7. Dans ces conditions, au regard de l'ensemble des éléments mentionnés au point précédent ressortant des pièces du dossier, M. A... doit être regardé comme étant né le 24 mars 2005 et mineur de dix-huit ans à la date de l'arrêté contesté. L'arrêté contesté méconnaît donc les dispositions précédemment citées de l'article L. 611-3 du code de l'entrée et du séjour des étrangers et du droit d'asile.

8. Il résulte de tout ce qui précède, sans qu'il soit besoin de se prononcer sur les autres moyens de la requête, que M. A... est fondé à soutenir que c'est à tort que, par le jugement attaqué, le tribunal administratif de Montpellier a rejeté sa demande tendant à l'annulation de l'arrêté du 19 octobre 2022 par lequel le préfet des Pyrénées-Orientales lui a fait obligation de quitter le territoire français sans délai et interdiction de retour d'une durée de deux ans et a prononcé à son encontre une mesure de placement en rétention.

Sur la requête n° 23TL00773 :

9. Le présent arrêt statuant sur la demande d'annulation du jugement n° 2205472 du 19 janvier 2023 du tribunal administratif de Montpellier, les conclusions de la requête n° 23TL00773 tendant au sursis à exécution de ce jugement sont devenues sans objet.

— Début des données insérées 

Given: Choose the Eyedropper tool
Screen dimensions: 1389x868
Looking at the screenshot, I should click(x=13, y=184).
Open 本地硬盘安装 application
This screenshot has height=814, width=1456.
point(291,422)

Par voie de conséquence, les conclusions à fin d'injonction doivent être rejetées.

Sur les frais liés au litige :

10. Il n'y a pas lieu, dans les circonstances de l'espèce, de mettre à la charge de l'Etat une somme à verser au conseil de M. A... au titre des frais exposés et non compris dans les dépens.

D E C I D E :

Article 1er : Le jugement n° 2205472 du 19 janvier 2023 du tribunal administratif de Montpellier et l'arrêté du 19 octobre 2022 du préfet des Pyrénées-Orientales sont annulés.

Article 2 : Il n'y a pas lieu de statuer sur les conclusions de la requête n° 23TL00773 tendant au sursis à exécution de ce jugement.

Article 3 : Le surplus des conclusions des requêtes est rejeté.

Article 4 : Le présent arrêt sera notifié à M. B... A..., à Me Agnès Cauchon-Riondet et au ministre de l'intérieur et des outre-mer.

Copie en sera adressée au préfet des Pyrénées-Orientales.

Délibéré après l'audience du 12 octobre 2023, où siégeaient :

- M. Barthez, président,

- M. Lafon, président assesseur,

- Mme Restino, première conseillère.

Rendu public par mise à disposition au greffe le 26 octobre 2023.

Le président-rapporteur,

A. BarthezL'assesseur le plus ancien

dans l'ordre du tableau,

N. Lafon

Le greffier,

F. Kinach

La République mande et ordonne au ministre de l'intérieur et des outre-mer en ce qui le concerne ou à tous commissaires de justice à ce requis en ce qui concerne les voies de droit commun contre les parties privées, de pourvoir à l'exécution de la présente décision.